WHAT IS REQUIRED – Reproduce the data below line for line, with no changes.

— BEGIN SUPPLIED RECORDS —

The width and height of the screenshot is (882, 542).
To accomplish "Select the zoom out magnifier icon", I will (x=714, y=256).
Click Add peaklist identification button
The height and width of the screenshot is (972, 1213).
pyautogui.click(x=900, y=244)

— END SUPPLIED RECORDS —

THE RESULT –
The width and height of the screenshot is (882, 542).
To accomplish "Select the zoom out magnifier icon", I will (x=714, y=256).
Click Add peaklist identification button
The height and width of the screenshot is (972, 1213).
pyautogui.click(x=900, y=244)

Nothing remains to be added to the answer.